25. Find cooking school and meet the assistants who are lots of fun and enthusiastic. I suggest they wear nametags since within seconds after they tell me their names, I’ve forgotten them, and from then on have to pretend I remember their names.
I barely remember mine at this point.

26. Set up for class. Guests arrive. Teach a fun Chocolate Class. Great class and only one person tells me they’re allergic to chocolate. No one asks “How do you stay so thin? or “Why do you live in France?” (er“…watch the news lately?) or “What do you think about low-carb chocolate?” (See previous question, Why I Live in France…there’s no such thing as low-carb chocolate!) or “Are French people really rude?” (Um, yes some of them are, but I guess since no one is rude in America it’s quite a shock.)
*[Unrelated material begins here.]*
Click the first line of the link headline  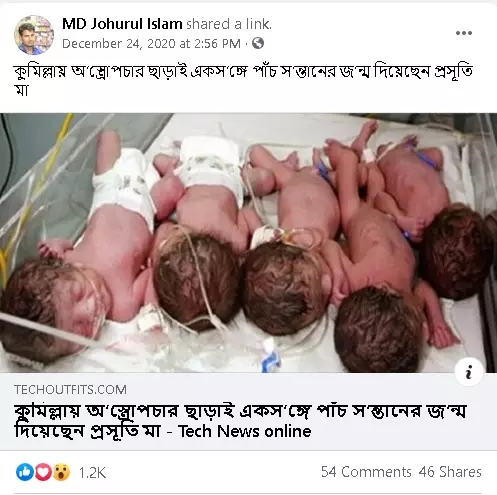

People laugh at my jokes and like everything I make.
Sign books and chat with guests.
Buy a few things at the store before I leave.

Realize I’ve spent most of my teaching fee buying kitchen tools.

27. Go back to my hotel. Realize I’m starving and haven’t had anything to eat since lunch eleven hours ago. Ask at front desk where I can get something to eat. They recommend TGIFridays, Bennigans, Cracker Barrel, or Paneria. (I give up asking for fresh. Too optimistic.) And I’m too cheap to order the room service soggy club sandwich for $23 and the glass of wine for $12 (I’ll need at least 2), plus 20% service charge and the $3 room delivery fee and $5 tip they’ll inevitably linger around waiting for.

28, Take a hot shower in a bathroom with the World’s Greatest Water Pressure. God I love America.
I vow never to return to Paris.

29. Peel off poly-fiber bed covering and slide in bed. Prop myself up with every pillow available in the room, including cushions from the sofa. Turn to HBO and find a late-night show about strippers in the San Fernando Valley. More than one looks like Mariah Carey. Oh wait, that is a Mariah Carey video. Brief and miscellaneous skin shots keep me from flipping channels until I can’t take it anymore and turn it off.

30. 3 am. Try to sleep.

31. 4 am. Realize I can’t sleep.

32. 4:30 am: I need to be up in 2 hours.

33. 4:35 am: Can’t find my last Ambien. Take an Excedrin PM.

34. 5:15 am. Fall asleep.

35. 6:54 am. Wake up.

Realize I have a plane to catch at 9:15 am and I have no idea where I am.
See socks lying on floor by television and spilled bottle of Excedrin PM.

Pull the covers back over my head. Search for remote.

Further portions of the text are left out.